= Objectif de l'exercice =
Rédigez la suite du texte sur l'humanisme libéral et le libre-arbitre, à partir de l'endroit où il s'arrête.

= Texte d'étude =
########################################

Comme les religions, l’humanisme, a connu ses grands schismes. Il s’est scindé en trois grandes branches ː l’humanisme libéral (ou libéralisme, allant jusqu’à prendre les formes les plus radicales, notamment aux Etats-Unis), l’humanisme socialiste (dans sa forme la plus marquante : le communisme de Lénine) et l’humanisme évolutionniste (dans sa forme la plus brutale : le nazisme). Et en ce début du 21ème siècle, c’est la forme libérale qui l’a emporté, non sans avoir emprunté à l’humanisme socialiste quelques éléments de son programme (en terme de minimum de protection sociale) … tout en cherchant à s’en « libérer », par une pression permanente, pour se dégager de ces règles qui « freinent les affaires » et donc la « liberté d’entreprendre…

A l’époque médiévale, les religions étaient créatives ; les monastères étaient à la pointe des avancées techniques et agricoles. Désormais, les religions sont toujours présentes, mais elles ne sont plus créatives ; elles sont sur la défensive ; les Ecritures n’ont rien à dire sur le génie génétique ni sur l’intelligence artificielle.

Fort de ses succès, et avec le nouveau levier que constitue les révolutions de la génétique et du numérique, l’humanisme libéral ne peut que vouloir aller plus loin, en maximisant la durée de vie, le bonheur et le pouvoir des êtres humains.

Partie 3. Homo Sapiens perd le contrôle

  • Chapitre 8. La bombe à retardement au laboratoire.

Les neurosciences du xxie siècle indiquent que les décisions humaines, le libre-arbitre, sont le résultat de processus électro-chimiques du cerveau. Les chercheurs arrivent à la conclusion qu’il n’y a pas d’individus libres : ils ne sont que le jouet des influences qu’ils reçoivent. La manipulation des esprits est partout à l’œuvre.

Quel est le sens de la vie ? Pour le libéralisme, il ne faut rien attendre d’une entité extérieure qui nous donnerait un sens tout prêt : c’est à nous (électeurs, acheteurs, consommateurs..) d’user de notre libre-arbitre pour créer du sens .

La biologie nous dit que les individus libres ne sont que « fictions », car en réalité, il sont le jouet de mécanismes biochimiques . Certes l’individu « se raconte une histoire » par laquelle il se sent libre ; mais cette histoire elle-même est une fiction.

Les êtres humains ne sont pas à une contradiction près : ils sont souvent dans la « dissonance cognitive », s’autorisant à croire une chose au laboratoire, une autre chose devant la justice, et autre chose encore en tant qu’électeur. Plus concrètement, nous sommes et serons de plus en  plus prisonniers des technologies nouvelles qui vont être mises à notre disposition… tout simplement…

  • Chapitre 9 : Le grand découplage.

########################################

= Données fournies =

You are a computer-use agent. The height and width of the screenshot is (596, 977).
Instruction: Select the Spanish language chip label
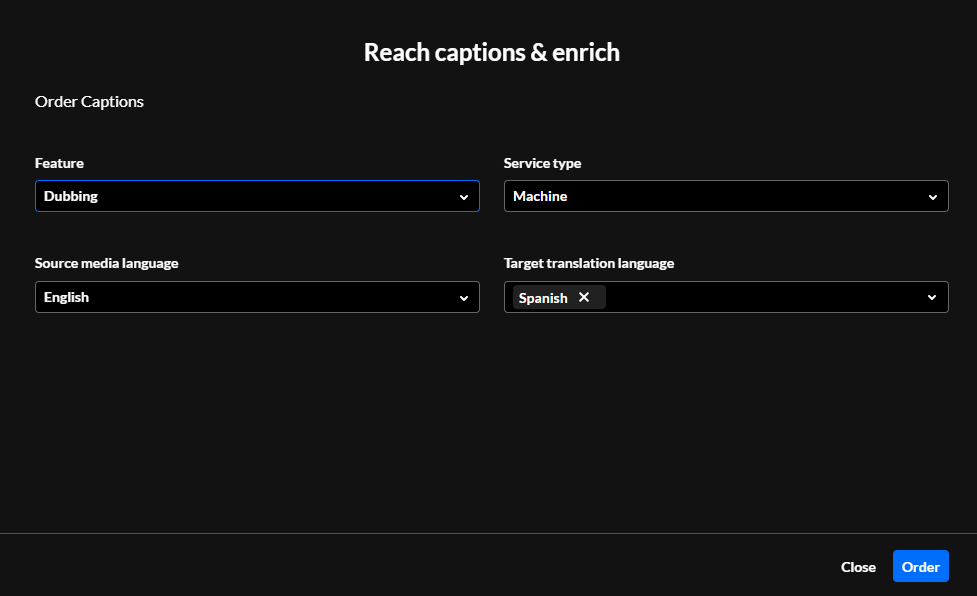coord(543,298)
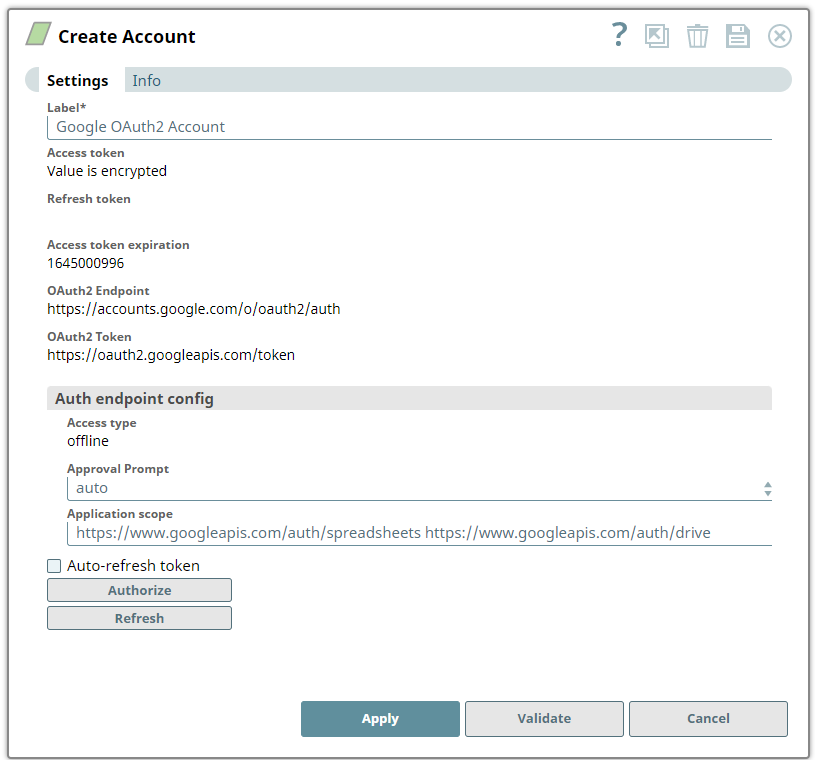
Task: Expand the Approval Prompt dropdown
Action: click(x=419, y=488)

########################################

= Corrigé =
Dans le même temps, on s’aperçoit que les avancées biologiques, génétiques et dans le domaine du numérique sont en train de surpasser Homo Sapiens. On l’a vu avec les joueurs d’échec battus par l’ordinateur Big Blue ; mais c’est l’intelligence artificielle qui est désormais la grande menace pour la plupart des métiers que nous connaissons aujourd’hui. Si les voitures sont autonomes, il n’y aura plus besoin de chauffeurs de taxis ; de même les employés d’assurance, de banques, d’agences de voyages vont disparaître ; dans les usines les robots et les imprimantes 3D vont prendre la place des ouvriers ; de même les négociateurs en bourse seront remplacés par des robots ; de même pour les médecins, car les machines peuvent se mettre à jour en permanence des dernières technologies, des derniers traitements médicaux. Il en est de même pour les pharmaciens.

Les seuls métiers qui vont rester sont ceux où le remplacement de l’homme par une machine n’est pas rentable. Se pose alors la question de l’avenir de ces humains devenus inutiles, face à une élite aux pouvoirs améliorés…d’autant plus que les systèmes artificiels vont devenir plus « puissants que nous, sachant mieux « ce que nous sommes, ce que nous ressentons, ce que nous voulons… »

Chapitre 10 : L’océan de la conscience.

Aux anciennes religions ont succédé les nouvelles « techno-religions » : comme toutes les religions, elles promettent la vie éternelle, le bonheur et la paix, mais ici bas…et pour bientôt ! On peut distinguer dans ces nouvelles « religions » deux catégories : le techno-humanisme, et la religion des données numériques (les « data »).

Pour le techno-humaniste, l’humain reste le sommet de la création. Certes, Homo sapiens a vécu, mais nous pouvons accéder à un type d’Homo supérieur (Homo Deus), conservant les traits humains essentiels, mais jouissant de capacités physiques et mentales « augmentées » qui lui permettront  de se défendre contre les formes d’intelligences des nouvelles machines qui nous surpassent en traitement de données.

Entre le chasseur-cueilleur d’autrefois et l’Homo Sapiens actuel, nous ne différons que de quelques gènes; quelques petites manipulations génétiques vont nous permettre d’accéder à un niveau supérieur à l’Homo sapiens actuel. L’esprit humain va donc être augmenté…Mais pour aller où ?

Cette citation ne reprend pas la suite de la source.